The New Republic article about Rand, which we looked at in Part 1, stood out not primarily because of what it said about her, but in how it conveyed its message. The article put a tribal prejudice toward Rand above facts and logic. That same mindset is on display, even more starkly, in Amanda Marcotte’s Salon article, “Right-wingers finally got their Ayn Rand hero as president — and it’s this guy.”
Let me stress, again, that my goal is not to change your mind about Rand and her ideas, nor primarily to correct the many errors and misrepresentations in these articles (though I’ll point out some of them along the way). Instead, the point is to explain how the two articles are fundamentally uninterested in convincing any active-minded reader. Their aim, rather, is to affirm a preset narrative about Rand. These are worse than mere smears, because their tribal mindset represents the abandonment of rational persuasion as the goal of intellectual discussion.

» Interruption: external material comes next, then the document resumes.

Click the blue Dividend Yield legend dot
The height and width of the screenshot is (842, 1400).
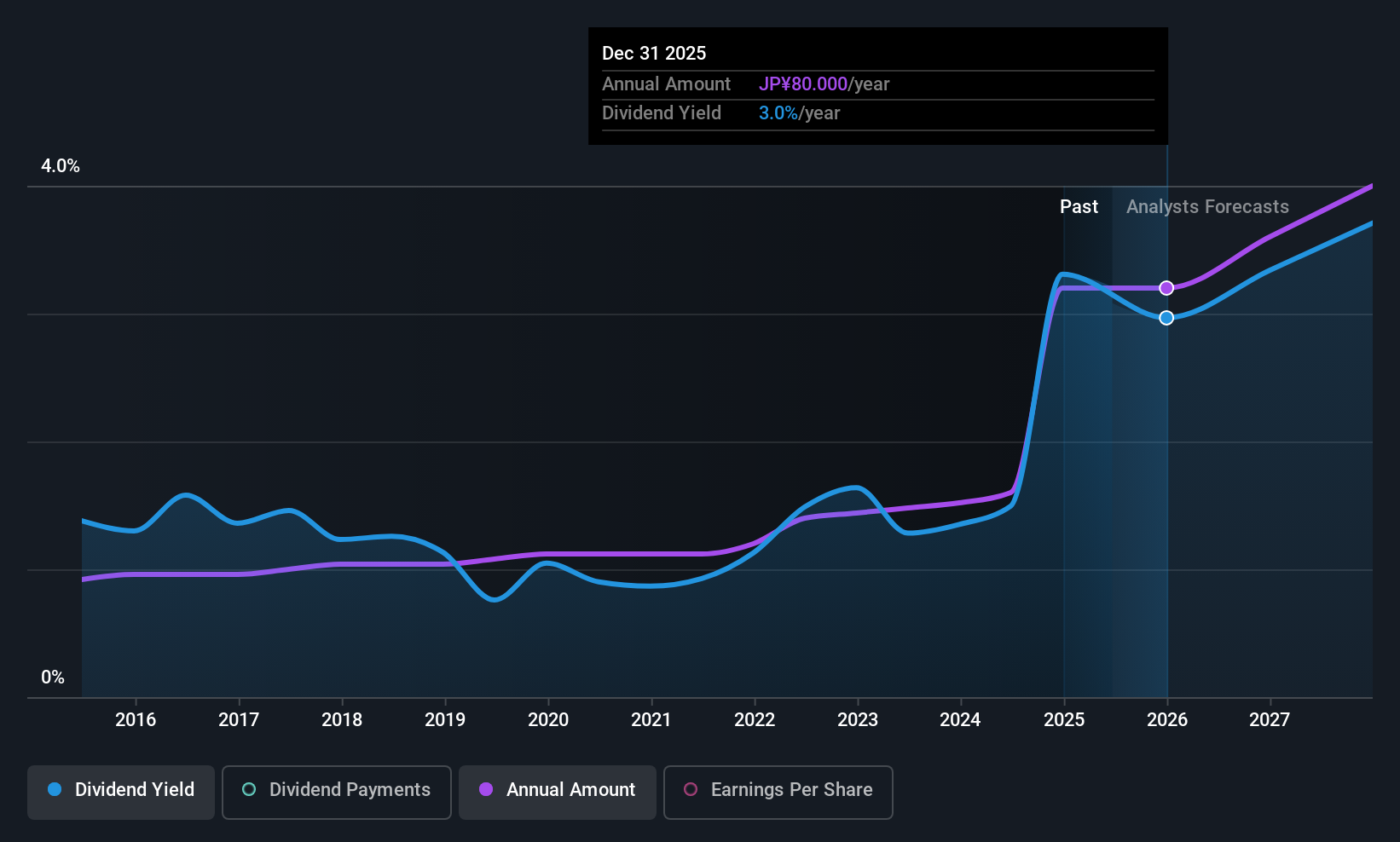pos(55,789)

Marcotte’s point is captured in the subtitle: “Conservatives finally have a leader who lives by Ayn Rand’s selfish philosophy, and he’s an embarrassing clown,” the clown being Donald Trump. But whatever you might think of Rand or of Trump, this is a claim that’s far from self-evident. It requires a real argument. Marcotte’s article offers no argument. It’s written for an audience that already partly or fully shares Marcotte’s preconceptions.